◆ What you are asked to do: Copy every entry precisely.

☆ ☆ ☆

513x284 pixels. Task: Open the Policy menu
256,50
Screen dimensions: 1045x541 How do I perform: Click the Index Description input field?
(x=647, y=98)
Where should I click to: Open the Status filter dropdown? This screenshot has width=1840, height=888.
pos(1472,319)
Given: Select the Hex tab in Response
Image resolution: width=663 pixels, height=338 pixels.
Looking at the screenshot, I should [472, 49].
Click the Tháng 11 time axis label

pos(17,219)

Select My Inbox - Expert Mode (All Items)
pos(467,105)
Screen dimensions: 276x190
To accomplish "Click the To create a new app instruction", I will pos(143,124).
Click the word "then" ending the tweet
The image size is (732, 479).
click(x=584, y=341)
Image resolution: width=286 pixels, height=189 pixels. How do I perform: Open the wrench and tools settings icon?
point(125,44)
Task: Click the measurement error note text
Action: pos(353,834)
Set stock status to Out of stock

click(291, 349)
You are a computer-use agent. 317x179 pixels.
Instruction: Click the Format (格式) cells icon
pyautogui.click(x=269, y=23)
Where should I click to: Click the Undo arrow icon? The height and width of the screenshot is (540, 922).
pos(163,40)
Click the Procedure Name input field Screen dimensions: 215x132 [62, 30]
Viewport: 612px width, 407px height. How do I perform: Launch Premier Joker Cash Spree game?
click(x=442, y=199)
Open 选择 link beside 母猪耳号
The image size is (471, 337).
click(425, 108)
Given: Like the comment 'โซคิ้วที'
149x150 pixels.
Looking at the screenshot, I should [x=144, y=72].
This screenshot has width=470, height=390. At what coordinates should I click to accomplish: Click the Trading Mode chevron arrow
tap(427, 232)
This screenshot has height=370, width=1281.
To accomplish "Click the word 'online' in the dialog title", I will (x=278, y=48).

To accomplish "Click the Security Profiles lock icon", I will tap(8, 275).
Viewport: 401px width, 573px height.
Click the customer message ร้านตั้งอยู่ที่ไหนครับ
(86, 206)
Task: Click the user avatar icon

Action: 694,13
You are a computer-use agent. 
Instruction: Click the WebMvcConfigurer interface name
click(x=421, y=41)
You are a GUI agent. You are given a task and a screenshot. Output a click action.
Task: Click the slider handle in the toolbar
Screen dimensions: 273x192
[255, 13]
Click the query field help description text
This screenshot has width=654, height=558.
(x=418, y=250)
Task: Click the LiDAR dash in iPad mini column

☆ ☆ ☆

◆ Answer to this problem:
513x284 pixels. Task: Open the Policy menu
256,50
Screen dimensions: 1045x541 How do I perform: Click the Index Description input field?
(x=647, y=98)
Where should I click to: Open the Status filter dropdown? This screenshot has width=1840, height=888.
pos(1472,319)
Given: Select the Hex tab in Response
Image resolution: width=663 pixels, height=338 pixels.
Looking at the screenshot, I should [472, 49].
Click the Tháng 11 time axis label

pos(17,219)

Select My Inbox - Expert Mode (All Items)
pos(467,105)
Screen dimensions: 276x190
To accomplish "Click the To create a new app instruction", I will pos(143,124).
Click the word "then" ending the tweet
The image size is (732, 479).
click(x=584, y=341)
Image resolution: width=286 pixels, height=189 pixels. How do I perform: Open the wrench and tools settings icon?
point(125,44)
Task: Click the measurement error note text
Action: pos(353,834)
Set stock status to Out of stock

click(291, 349)
You are a computer-use agent. 317x179 pixels.
Instruction: Click the Format (格式) cells icon
pyautogui.click(x=269, y=23)
Where should I click to: Click the Undo arrow icon? The height and width of the screenshot is (540, 922).
pos(163,40)
Click the Procedure Name input field Screen dimensions: 215x132 [62, 30]
Viewport: 612px width, 407px height. How do I perform: Launch Premier Joker Cash Spree game?
click(x=442, y=199)
Open 选择 link beside 母猪耳号
The image size is (471, 337).
click(425, 108)
Given: Like the comment 'โซคิ้วที'
149x150 pixels.
Looking at the screenshot, I should [x=144, y=72].
This screenshot has width=470, height=390. At what coordinates should I click to accomplish: Click the Trading Mode chevron arrow
tap(427, 232)
This screenshot has height=370, width=1281.
To accomplish "Click the word 'online' in the dialog title", I will (x=278, y=48).

To accomplish "Click the Security Profiles lock icon", I will tap(8, 275).
Viewport: 401px width, 573px height.
Click the customer message ร้านตั้งอยู่ที่ไหนครับ
(86, 206)
Task: Click the user avatar icon

Action: 694,13
You are a computer-use agent. 
Instruction: Click the WebMvcConfigurer interface name
click(x=421, y=41)
You are a GUI agent. You are given a task and a screenshot. Output a click action.
Task: Click the slider handle in the toolbar
Screen dimensions: 273x192
[255, 13]
Click the query field help description text
This screenshot has width=654, height=558.
(x=418, y=250)
Task: Click the LiDAR dash in iPad mini column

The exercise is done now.